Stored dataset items
╭──

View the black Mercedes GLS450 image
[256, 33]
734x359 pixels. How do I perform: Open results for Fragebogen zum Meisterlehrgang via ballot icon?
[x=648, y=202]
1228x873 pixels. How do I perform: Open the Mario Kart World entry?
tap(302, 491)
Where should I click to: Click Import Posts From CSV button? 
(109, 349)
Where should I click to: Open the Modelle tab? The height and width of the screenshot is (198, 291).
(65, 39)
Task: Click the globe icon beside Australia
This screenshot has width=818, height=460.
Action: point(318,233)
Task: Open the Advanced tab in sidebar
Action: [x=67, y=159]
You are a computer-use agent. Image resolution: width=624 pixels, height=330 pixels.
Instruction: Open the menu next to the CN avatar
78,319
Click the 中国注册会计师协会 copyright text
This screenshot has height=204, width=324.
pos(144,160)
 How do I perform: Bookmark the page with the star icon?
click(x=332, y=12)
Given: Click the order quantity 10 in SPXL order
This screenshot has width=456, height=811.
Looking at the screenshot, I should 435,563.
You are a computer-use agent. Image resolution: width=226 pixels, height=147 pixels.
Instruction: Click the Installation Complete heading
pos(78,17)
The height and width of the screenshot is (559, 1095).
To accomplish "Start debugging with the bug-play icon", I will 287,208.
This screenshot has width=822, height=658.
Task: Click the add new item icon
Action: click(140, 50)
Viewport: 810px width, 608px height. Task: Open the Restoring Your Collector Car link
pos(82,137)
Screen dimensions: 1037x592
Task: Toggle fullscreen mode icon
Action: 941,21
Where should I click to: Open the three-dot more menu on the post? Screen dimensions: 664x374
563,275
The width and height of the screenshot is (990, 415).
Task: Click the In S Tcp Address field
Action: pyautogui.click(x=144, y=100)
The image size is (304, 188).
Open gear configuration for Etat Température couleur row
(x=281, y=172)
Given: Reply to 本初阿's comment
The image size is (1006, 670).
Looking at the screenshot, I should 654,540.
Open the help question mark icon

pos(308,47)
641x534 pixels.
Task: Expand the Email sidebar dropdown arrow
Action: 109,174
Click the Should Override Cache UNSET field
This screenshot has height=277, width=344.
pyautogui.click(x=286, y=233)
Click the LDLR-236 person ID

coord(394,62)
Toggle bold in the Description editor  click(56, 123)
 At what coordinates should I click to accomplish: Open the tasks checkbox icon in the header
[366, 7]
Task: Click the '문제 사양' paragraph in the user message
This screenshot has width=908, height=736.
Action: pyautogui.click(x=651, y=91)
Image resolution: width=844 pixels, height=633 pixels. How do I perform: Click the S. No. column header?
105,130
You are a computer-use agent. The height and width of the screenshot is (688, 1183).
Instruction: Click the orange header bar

╰──

The answer must be an exact copy of the lines from the one containing "Where should I click to: Open the three-dot" through the last line of the records, both included.

Where should I click to: Open the three-dot more menu on the post? Screen dimensions: 664x374
563,275
The width and height of the screenshot is (990, 415).
Task: Click the In S Tcp Address field
Action: pyautogui.click(x=144, y=100)
The image size is (304, 188).
Open gear configuration for Etat Température couleur row
(x=281, y=172)
Given: Reply to 本初阿's comment
The image size is (1006, 670).
Looking at the screenshot, I should 654,540.
Open the help question mark icon

pos(308,47)
641x534 pixels.
Task: Expand the Email sidebar dropdown arrow
Action: 109,174
Click the Should Override Cache UNSET field
This screenshot has height=277, width=344.
pyautogui.click(x=286, y=233)
Click the LDLR-236 person ID

coord(394,62)
Toggle bold in the Description editor  click(56, 123)
 At what coordinates should I click to accomplish: Open the tasks checkbox icon in the header
[366, 7]
Task: Click the '문제 사양' paragraph in the user message
This screenshot has width=908, height=736.
Action: pyautogui.click(x=651, y=91)
Image resolution: width=844 pixels, height=633 pixels. How do I perform: Click the S. No. column header?
105,130
You are a computer-use agent. The height and width of the screenshot is (688, 1183).
Instruction: Click the orange header bar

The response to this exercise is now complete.